> EXERCISE OBJECTIVE: List every line in the entries below that contains the string "axis", matching its case exactly.

> Data items:

....

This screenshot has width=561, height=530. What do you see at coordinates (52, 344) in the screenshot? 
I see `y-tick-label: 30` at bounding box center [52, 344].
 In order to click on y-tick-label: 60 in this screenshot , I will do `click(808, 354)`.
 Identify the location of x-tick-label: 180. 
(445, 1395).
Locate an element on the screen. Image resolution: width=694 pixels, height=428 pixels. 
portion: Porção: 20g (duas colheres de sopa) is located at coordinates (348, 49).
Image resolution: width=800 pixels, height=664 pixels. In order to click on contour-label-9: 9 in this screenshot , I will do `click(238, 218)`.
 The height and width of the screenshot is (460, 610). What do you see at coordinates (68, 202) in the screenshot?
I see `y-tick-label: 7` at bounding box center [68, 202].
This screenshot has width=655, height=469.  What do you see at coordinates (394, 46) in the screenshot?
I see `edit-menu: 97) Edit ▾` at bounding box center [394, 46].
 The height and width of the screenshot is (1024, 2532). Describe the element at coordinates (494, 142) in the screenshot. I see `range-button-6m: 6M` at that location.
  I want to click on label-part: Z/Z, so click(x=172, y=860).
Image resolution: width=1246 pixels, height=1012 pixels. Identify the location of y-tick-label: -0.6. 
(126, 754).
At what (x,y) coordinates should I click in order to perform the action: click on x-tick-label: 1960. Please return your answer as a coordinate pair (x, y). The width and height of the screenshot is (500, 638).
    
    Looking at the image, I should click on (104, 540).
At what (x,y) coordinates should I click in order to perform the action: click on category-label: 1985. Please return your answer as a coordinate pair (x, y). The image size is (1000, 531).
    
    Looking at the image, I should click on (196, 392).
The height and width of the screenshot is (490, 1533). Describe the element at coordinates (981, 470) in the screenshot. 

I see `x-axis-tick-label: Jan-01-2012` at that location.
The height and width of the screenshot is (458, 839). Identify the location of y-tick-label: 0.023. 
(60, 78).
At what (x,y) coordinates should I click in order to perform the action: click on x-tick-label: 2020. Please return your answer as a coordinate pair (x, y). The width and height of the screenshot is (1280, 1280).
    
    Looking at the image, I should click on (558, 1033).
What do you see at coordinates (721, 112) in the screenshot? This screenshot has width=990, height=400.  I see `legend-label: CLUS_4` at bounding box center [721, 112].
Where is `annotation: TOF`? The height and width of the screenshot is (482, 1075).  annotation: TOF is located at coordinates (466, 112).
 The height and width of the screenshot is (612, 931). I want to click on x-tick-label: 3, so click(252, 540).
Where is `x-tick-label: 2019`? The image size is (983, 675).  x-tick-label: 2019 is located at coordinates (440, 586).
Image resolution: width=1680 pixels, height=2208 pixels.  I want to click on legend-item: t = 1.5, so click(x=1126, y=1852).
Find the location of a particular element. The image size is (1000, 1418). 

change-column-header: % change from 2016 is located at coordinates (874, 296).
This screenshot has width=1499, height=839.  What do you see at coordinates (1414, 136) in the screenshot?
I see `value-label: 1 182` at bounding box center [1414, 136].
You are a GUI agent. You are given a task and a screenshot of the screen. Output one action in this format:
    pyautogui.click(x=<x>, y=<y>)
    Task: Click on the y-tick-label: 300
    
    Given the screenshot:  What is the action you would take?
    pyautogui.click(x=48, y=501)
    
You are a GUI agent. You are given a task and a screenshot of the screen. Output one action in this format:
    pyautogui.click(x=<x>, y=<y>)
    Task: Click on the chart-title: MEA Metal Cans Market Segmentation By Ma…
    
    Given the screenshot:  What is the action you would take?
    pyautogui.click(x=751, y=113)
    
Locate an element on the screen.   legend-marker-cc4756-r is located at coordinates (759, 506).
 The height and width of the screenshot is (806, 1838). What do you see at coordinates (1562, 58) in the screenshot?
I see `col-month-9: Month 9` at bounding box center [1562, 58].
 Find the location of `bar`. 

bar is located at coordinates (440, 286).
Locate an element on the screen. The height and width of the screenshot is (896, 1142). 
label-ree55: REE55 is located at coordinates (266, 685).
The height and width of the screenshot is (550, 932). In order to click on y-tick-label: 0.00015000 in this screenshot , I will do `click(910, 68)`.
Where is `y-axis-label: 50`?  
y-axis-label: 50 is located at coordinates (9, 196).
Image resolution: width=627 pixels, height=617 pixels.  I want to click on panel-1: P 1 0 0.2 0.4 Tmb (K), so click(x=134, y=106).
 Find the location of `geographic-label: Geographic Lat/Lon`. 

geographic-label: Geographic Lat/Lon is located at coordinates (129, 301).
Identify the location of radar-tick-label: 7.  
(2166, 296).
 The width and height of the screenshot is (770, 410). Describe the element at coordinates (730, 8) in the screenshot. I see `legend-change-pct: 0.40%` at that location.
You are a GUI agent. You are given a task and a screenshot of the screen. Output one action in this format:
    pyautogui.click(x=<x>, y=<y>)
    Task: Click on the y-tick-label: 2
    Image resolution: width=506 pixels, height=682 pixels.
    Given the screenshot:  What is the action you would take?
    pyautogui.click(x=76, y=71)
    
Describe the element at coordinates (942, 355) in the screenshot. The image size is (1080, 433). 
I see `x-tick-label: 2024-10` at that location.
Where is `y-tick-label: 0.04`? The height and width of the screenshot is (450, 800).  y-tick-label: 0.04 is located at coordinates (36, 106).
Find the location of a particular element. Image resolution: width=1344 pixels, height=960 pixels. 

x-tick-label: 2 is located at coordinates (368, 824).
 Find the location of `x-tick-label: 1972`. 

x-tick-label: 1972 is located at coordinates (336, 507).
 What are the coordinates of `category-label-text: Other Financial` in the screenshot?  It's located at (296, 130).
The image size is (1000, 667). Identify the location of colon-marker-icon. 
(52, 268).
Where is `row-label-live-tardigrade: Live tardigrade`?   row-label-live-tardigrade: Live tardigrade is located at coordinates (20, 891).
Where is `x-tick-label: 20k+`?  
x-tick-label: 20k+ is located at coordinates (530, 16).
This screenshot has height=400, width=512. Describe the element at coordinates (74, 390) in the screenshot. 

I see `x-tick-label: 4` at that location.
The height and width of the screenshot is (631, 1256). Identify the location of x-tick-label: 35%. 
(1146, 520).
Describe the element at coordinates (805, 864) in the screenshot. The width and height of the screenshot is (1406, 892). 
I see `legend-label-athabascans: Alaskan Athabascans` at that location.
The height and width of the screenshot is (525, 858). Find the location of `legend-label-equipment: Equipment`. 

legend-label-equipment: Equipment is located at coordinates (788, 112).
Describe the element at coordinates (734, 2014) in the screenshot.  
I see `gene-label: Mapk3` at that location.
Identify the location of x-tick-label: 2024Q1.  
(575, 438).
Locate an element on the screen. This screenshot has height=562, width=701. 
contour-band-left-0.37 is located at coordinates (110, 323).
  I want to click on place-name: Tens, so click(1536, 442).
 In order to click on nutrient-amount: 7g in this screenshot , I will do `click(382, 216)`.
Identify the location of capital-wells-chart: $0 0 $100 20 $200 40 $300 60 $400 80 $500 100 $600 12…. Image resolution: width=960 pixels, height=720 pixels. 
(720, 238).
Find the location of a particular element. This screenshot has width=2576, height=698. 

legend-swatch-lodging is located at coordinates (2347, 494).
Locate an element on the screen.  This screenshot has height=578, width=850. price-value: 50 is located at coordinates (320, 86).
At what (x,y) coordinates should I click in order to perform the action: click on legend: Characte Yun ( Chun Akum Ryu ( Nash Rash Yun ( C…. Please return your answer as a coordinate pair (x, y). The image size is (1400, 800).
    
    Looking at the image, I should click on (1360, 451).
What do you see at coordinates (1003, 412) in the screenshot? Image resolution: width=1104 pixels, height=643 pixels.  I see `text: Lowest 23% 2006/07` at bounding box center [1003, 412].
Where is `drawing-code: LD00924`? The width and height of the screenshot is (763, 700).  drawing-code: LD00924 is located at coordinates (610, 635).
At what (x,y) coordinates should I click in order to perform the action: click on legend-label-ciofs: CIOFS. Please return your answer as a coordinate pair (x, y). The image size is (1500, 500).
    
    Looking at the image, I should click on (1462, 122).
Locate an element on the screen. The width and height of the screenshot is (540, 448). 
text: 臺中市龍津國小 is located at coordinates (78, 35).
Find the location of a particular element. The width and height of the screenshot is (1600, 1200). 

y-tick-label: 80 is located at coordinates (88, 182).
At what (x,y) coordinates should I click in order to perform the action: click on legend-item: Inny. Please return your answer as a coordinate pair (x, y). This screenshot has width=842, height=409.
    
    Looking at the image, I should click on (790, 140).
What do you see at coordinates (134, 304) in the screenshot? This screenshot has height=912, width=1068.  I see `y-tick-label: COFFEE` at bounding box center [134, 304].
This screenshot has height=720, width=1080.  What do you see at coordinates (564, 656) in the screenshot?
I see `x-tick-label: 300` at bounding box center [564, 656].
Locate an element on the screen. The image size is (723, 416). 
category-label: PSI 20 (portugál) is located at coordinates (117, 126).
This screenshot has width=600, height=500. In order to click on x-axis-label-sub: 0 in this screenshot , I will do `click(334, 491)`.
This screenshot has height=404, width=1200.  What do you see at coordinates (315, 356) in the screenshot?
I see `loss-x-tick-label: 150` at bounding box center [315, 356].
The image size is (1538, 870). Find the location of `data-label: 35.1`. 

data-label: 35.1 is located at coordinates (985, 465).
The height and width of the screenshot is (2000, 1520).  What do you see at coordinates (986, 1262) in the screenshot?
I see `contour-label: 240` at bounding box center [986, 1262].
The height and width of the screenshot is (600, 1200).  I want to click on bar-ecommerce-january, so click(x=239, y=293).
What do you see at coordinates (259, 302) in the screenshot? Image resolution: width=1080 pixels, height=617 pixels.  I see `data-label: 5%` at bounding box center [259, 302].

....

> ANSWER TO THE EXERCISE:
I see `x-axis-tick-label: Jan-01-2012` at that location.
Where is `y-axis-label: 50`?  
y-axis-label: 50 is located at coordinates (9, 196).
This screenshot has width=600, height=500. In order to click on x-axis-label-sub: 0 in this screenshot , I will do `click(334, 491)`.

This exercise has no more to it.